Même en ce qui concerne les impôts, vous pouvez constater que si nous réussissons bien, le gouvernement perçoit des impôts et agit de façon très efficace. Je suis d'accord qu'au niveau des particuliers, on peut jouer à Robin des Bois et prendre aux riches pour donner aux pauvres, et cela vaut pour les programmes sociaux, et cetera.

Toutefois, lorsqu'il s'agit des entreprises, je ne crois pas que nous devrions faire cela. Je ne crois pas que nous devrions prendre aux entreprises pour redistribuer dans certaines industries. Vous vous souvenez des concombres à Terre-Neuve. C'était absolument ridicule, mais c'est le genre de choses que nous continuons de faire. Pouvez-vous justifier le Fonds de diversification de l'économie de l'Ouest dans les trois provinces les plus riches du pays?

La sénatrice Cordy : Je me souviens des concombres à Terre-Neuve. Mon mari est comptable et syndic en matière de faillites et il s'est occupé de cette serre à Terre-Neuve. Je connais donc bien cette affaire.

Vous avez dit que vous aviez constaté, au cours de vos voyages, que la marque du Canada était très bien accueillie. Pour nous qui voyageons au nom du Canada, lorsque les gens voient cette marque et qu'ils se rendent compte que nous sommes Canadiens, nous avons un avantage dès notre arrivée. J'ai lu le rapport de la Chambre de commerce du Canada. Ses membres sont d'accord et ils ont dit que la marque du Canada occupe le deuxième rang lorsqu'elle s'applique aux personnes qui viennent du Canada, mais que la marque « fait au Canada » — et il faut faire la distinction — n'occupe même pas l'un des 20 premiers rangs. Comment pouvons-nous être respectés en tant que Canadiens tout en profitant d'une marque « fait au Canada » qui inspire le même respect, car la marque est extrêmement importante lorsqu'il s'agit des ventes?

M. Chutter : La marque est importante. Il ne fait aucun doute qu'en ce qui concerne certains de nos produits, la marque « fait au Canada » fonctionne bien. Dans notre cas, c'est plutôt que les produits sont fabriqués par WhiteWater, et non qu'ils sont fabriqués au Canada. Je dois admettre que je mets moins l'accent sur l'aspect « fait au Canada ». Je m'attarderais plus sur la première partie de vos commentaires.

Le monde des affaires repose sur les relations, la confiance et l'intégrité. C'est l'aspect du Canada qui nous sert extrêmement bien. Nous devrions saluer et honorer nos ancêtres, nos parents, nos grands-parents, et cetera, pour avoir créé cette impression qu'éprouvent les entreprises internationales envers les Canadiens. Honnêtement, il est agréable de profiter de cet avantage.

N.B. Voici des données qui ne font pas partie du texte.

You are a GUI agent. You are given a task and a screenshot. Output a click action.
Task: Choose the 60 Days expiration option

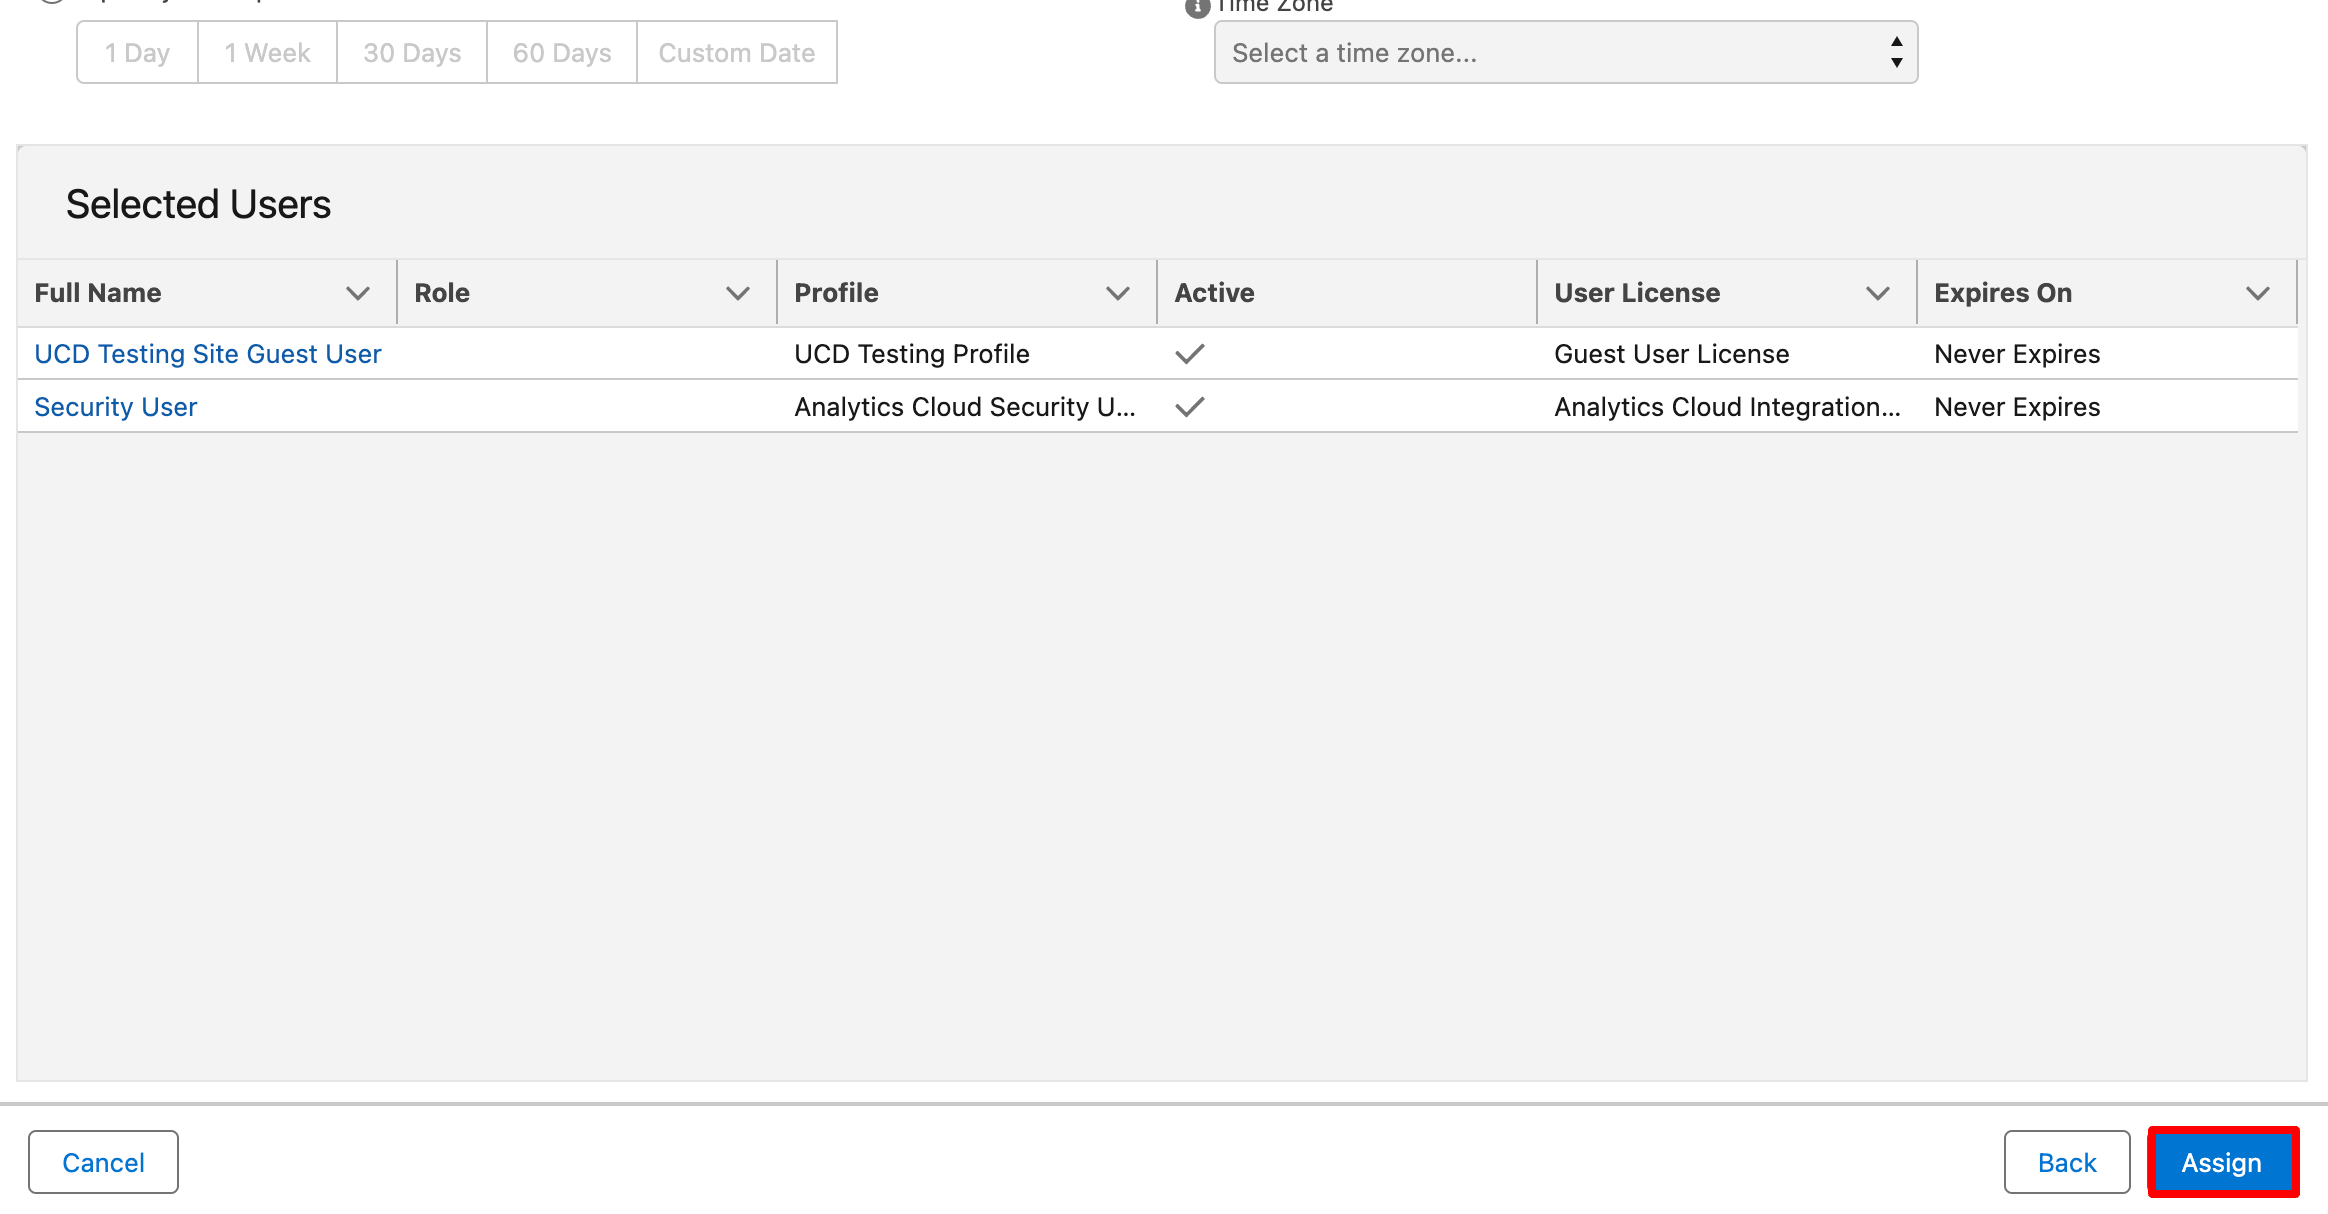tap(562, 53)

Vous vous souvenez peut-être qu'autrefois, les produits fabriqués au Japon, notamment dans les années 1960, étaient de la camelote. On les évitait. Pourtant, de nos jours, les produits de ce pays sont parmi les produits de plus haute qualité. Je ne sais pas si le facteur le plus important, c'est que les produits sont fabriqués au Japon, aux États-Unis, en Italie ou ailleurs. Je crois que c'est plutôt lié à l'entreprise et aux gens avec qui nous faisons affaire dans ces pays. C'est de plus en plus vrai à mesure que les distances rétrécissent.

Si vous avez un ami américain ou français, au bout du compte, qu'est-ce que cela change? C'est la qualité de la personne qui importe. Dans les affaires, c'est la même chose, c'est-à-dire que ce sont les relations qui importent.

Nous avons d'excellents antécédents, mais nous devons encourager nos PME à se lancer sur le marché et à rester elles-mêmes. Nous ne sommes pas arrogants ou fanfarons. Nous échappons à tous ces qualificatifs qui sont parfois attribués à nos cousins du Sud.

La sénatrice Cordy : Votre commentaire sur les relations est extrêmement important, tout comme celui sur la connaissance du marché. Qui aurait pu prévoir que la venue de Target au Canada serait un échec? Il faut connaître son marché et ne pas présumer que ce qui fonctionne dans un pays fonctionnera dans un autre.

La présidente : La réunion tire à sa fin. Vous avez certainement bien fait valoir vos points, et vous les avez répétés. Cela nous a été très utile.

Je vous remercie d'être un si bon ambassadeur pour le Canada.

Honorables sénateurs, la séance est levée.